Age does not contribute to Covid-19 susceptibility: Study
In the study, published in the journal 'Scientific Reports', the scientists chose to analyse data from Italy, Spain and Japan to determine if any relationship between age, susceptibility and severity exists
Scientists have estimated that the age of an individual does not indicate how likely they are to be infected by Covid-19, however, the development of symptoms, the progression of the disease, and mortality are age-dependent.
There have been a large number of deaths due to the ongoing Covid-19 pandemic, and it has been shown that elderly individuals disproportionately develop severe symptoms and show higher mortality.
The research team from Hokkaido University in Japan, have modelled available data from Japan, Spain and Italy to show that susceptibility to Covid-19 is independent of age, while the occurrence of symptomatic Covid-19, severity and mortality is likely dependent on age.

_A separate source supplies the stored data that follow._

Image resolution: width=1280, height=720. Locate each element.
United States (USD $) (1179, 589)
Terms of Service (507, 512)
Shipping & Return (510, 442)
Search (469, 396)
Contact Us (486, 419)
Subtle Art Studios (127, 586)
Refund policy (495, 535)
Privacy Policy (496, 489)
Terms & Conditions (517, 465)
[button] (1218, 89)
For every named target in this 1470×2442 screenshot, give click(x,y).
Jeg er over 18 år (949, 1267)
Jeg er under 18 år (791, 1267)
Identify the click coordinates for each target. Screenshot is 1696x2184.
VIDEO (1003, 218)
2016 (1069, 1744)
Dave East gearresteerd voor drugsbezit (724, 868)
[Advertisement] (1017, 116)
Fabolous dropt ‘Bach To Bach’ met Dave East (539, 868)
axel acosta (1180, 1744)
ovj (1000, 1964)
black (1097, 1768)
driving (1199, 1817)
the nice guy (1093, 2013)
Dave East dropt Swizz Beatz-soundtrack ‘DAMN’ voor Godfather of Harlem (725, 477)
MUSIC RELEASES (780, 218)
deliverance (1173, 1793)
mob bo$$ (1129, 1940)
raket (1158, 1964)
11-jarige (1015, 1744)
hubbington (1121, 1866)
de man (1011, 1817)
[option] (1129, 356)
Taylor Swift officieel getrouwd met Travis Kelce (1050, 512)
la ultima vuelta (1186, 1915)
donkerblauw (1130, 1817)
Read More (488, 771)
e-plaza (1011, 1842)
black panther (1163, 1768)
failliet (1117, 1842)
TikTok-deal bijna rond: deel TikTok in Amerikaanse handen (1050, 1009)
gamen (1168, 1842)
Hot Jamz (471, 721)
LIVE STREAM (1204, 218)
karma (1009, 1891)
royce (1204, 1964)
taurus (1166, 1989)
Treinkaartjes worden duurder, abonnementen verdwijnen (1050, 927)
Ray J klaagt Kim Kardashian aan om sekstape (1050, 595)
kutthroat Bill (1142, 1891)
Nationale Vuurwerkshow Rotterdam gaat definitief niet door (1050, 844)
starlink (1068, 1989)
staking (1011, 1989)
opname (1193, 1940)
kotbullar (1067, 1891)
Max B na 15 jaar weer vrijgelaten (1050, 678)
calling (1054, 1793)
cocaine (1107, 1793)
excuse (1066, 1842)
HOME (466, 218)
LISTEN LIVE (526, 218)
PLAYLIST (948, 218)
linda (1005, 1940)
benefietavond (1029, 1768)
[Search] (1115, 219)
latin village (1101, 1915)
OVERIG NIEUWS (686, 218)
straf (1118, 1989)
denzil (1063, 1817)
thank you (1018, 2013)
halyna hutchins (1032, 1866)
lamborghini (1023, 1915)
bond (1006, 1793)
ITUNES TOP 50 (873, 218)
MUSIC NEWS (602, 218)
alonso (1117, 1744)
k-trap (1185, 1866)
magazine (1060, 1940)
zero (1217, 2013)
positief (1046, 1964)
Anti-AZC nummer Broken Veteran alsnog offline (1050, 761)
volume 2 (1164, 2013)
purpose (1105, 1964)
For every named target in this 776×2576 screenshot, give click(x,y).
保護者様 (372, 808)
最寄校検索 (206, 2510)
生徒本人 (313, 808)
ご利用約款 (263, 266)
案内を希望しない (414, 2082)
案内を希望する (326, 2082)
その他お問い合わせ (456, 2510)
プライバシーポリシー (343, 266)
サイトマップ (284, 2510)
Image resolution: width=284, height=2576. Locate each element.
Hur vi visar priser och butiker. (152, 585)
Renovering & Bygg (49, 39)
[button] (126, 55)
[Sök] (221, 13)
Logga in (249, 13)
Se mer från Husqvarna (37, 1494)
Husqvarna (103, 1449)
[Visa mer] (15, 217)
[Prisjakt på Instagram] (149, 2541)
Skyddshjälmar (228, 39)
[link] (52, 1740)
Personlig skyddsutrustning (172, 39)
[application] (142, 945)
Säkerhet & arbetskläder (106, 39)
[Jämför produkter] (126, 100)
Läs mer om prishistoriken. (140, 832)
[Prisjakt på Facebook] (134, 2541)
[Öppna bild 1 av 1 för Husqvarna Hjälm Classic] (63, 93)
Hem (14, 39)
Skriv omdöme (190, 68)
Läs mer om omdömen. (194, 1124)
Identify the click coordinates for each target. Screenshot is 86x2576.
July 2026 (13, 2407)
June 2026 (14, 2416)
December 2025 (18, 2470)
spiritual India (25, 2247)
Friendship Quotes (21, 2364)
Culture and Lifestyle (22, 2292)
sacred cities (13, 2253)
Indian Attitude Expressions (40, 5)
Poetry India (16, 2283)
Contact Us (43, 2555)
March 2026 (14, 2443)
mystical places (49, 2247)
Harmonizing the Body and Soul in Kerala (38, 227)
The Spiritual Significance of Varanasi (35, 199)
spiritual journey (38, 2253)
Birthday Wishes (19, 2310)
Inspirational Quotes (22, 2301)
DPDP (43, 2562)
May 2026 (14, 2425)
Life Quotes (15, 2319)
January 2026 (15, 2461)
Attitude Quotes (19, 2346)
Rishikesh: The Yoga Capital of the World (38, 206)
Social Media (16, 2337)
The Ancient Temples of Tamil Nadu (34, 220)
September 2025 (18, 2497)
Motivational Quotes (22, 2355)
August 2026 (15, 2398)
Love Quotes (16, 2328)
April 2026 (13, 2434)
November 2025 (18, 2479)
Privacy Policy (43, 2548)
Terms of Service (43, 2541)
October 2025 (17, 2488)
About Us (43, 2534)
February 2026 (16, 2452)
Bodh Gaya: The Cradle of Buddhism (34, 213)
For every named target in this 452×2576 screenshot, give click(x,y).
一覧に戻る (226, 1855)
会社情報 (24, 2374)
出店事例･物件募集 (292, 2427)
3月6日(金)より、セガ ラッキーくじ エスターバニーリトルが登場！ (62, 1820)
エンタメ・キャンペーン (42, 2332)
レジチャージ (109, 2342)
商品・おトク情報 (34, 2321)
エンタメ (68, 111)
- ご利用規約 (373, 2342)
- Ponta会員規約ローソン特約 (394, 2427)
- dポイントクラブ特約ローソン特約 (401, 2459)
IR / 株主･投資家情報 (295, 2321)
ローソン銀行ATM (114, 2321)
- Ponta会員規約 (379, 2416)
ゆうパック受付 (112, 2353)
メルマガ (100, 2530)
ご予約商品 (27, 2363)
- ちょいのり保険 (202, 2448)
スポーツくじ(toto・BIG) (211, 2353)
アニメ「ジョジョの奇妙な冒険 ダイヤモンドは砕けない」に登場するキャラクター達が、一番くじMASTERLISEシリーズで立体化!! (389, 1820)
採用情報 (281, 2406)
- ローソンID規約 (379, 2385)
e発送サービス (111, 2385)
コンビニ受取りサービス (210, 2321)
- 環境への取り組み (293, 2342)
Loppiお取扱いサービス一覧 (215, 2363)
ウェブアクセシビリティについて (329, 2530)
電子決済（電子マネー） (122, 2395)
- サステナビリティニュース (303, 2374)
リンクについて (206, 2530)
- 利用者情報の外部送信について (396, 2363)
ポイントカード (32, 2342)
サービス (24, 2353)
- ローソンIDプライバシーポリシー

"Causes of mortality in elderly individuals may be due to two factors: how likely they are to be infected due to their advanced age, which is reflected in the number of cases; and, how likely they will be affected by a severe form of the disease due to their advanced age, which is reflected in the mortality rate," the study authors wrote.
In the study, published in the journal 'Scientific Reports', the scientists chose to analyse data from Italy, Spain and Japan to determine if any relationship between age, susceptibility and severity exists.
These three countries were chosen as they have well recorded, publicly available data. As of May 2020, the mortality rate (number of deaths per 1,00,000) was 382.3 for Italy, 507.2 for Spain and 13.2 for Japan.
However, despite the wide disparity in mortality rates, the age distribution of mortality (the proportional number of deaths per age group) was similar for these countries.
The scientists developed a mathematical model to calculate susceptibility in each age group under different conditions.
They also factored in the estimated human-to-human contact level in each age group, as well as varying restriction levels for outside-home activities in the three countries.
The model showed that the susceptibility has to be unrealistically different between age groups if they assume age does not influence severity and mortality.
On the other hand, the model indicated the age should not influence susceptibility but should negatively influence severity and mortality, to explain the fact that the age distribution of mortality is similar between the three countries, the study noted.